Myerholtz is quick to mention lessons abound in family medicine education, but there is one that has stuck with her. “Be kind to your future self. As you reflect on your past self, do so with compassion,” she explained. The first part helps me prioritize and reminds me to make decisions today that support myself in the future. The second part reminds me not to judge my past self, based on the knowledge and the wisdom I have today. Past decisions and mistakes are a part of being human, and we need to offer compassion for the person we were when those things happened.”
While her career progressed, Myerholtz’s dream to move her family further south was solidified when she accepted a position with the University of North Carolina. “Being a behavioral scientist in graduate medical education is truly a dream job, and it’s been fantastic living in North Carolina. We still get the change of seasons, but the winter is much shorter! We can go hiking in the mountains, relax at the beach, and explore great restaurants and cultural gems.”
As she prepares to be installed as STFM President, Myerholtz looks forward to bringing that passion for wellbeing to STFM members. “I’m proud and humbled to represent the STFM membership as president. My passion for interprofessional team-based education and practice promotes system change and supports wellbeing within the graduate medical education structure. The journey to family medicine education is exhilarating and exhausting,” she explained. “What I most look forward to, though, is continuing to foster connections among our members. I’m so excited we will be able to renew collaborations together at our Annual Conference in Indianapolis. Connection is what makes STFM so exceptional,” she continued. “None of us can do this alone, nor do we have to reinvent the wheel. Through STFM, we come together to make the wheel even better.”
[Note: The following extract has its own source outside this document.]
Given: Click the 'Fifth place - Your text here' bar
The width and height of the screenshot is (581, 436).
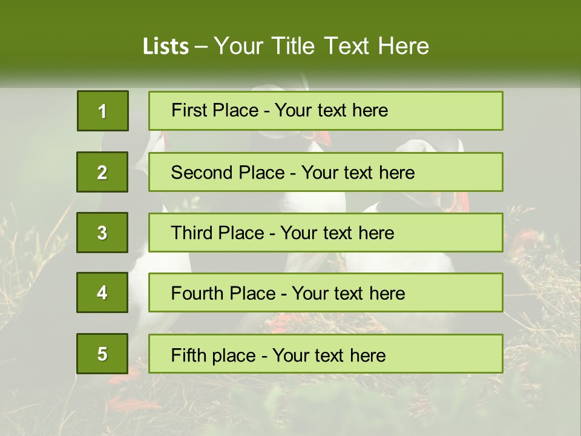Looking at the screenshot, I should [326, 354].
Part of improving that wheel comes from the utilization of STFM resources. “As I reflected on what I’ve used most, the list continued to grow. I was fortunate to participate in the first class of the Behavioral Science Family Systems Educator Fellowship, and this was pivotal in my career. I found so many collaborative relationships and true friendships. I also utilize the STFM Resource Library frequently to gain inspiration from other excellent educators. I’ve learned so much from our Collaboratives – being able to reach out to a Listserv of amazing colleagues when I have a question is so incredibly valuable. Whether through fellowships, collaboratives, toolkits, certificate programs, or the resource library, STFM allows us to connect with each other and share our learning, with the ultimate goal of transforming family medicine education and the health of our communities.”
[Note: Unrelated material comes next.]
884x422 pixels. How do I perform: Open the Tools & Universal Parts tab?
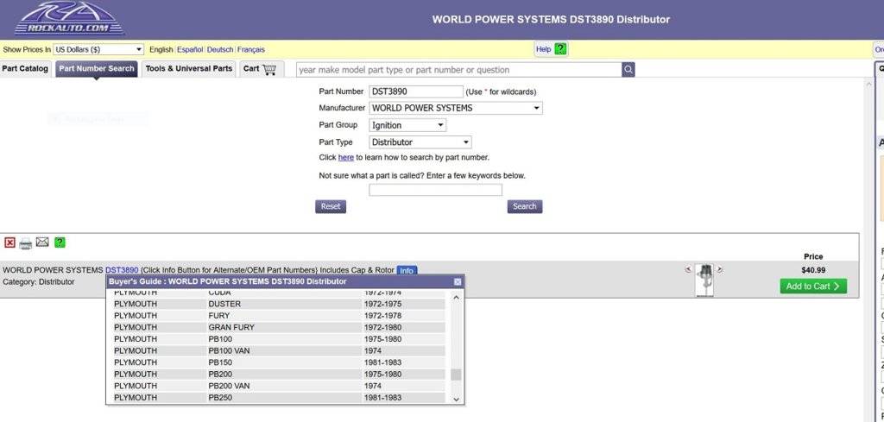188,68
When she’s not revolutionizing family medicine education and empowering marginalized communities, Myerholtz finds joy with her family. “While my career has brought me a strong sense of accomplishment, I’m most proud of the adults my children have become. Raising three human beings who are living the values that are important to me… kindness, compassion for others, generosity, a commitment to social justice, valuing diversity… it fills my heart. Watching them go out into the world, knowing they make the world a better place now, and for future generations, is a tremendous joy.”
That love for her family extends to acting as a personal travel guide for their adventures. “Planning the trip is about enhancing the joy while practicing delayed gratification.”
STFM and its members will benefit immensely from Myerholtz’s leadership, experience, compassion, and drive. We welcome her to the Board of Directors for the 2022-2023 year.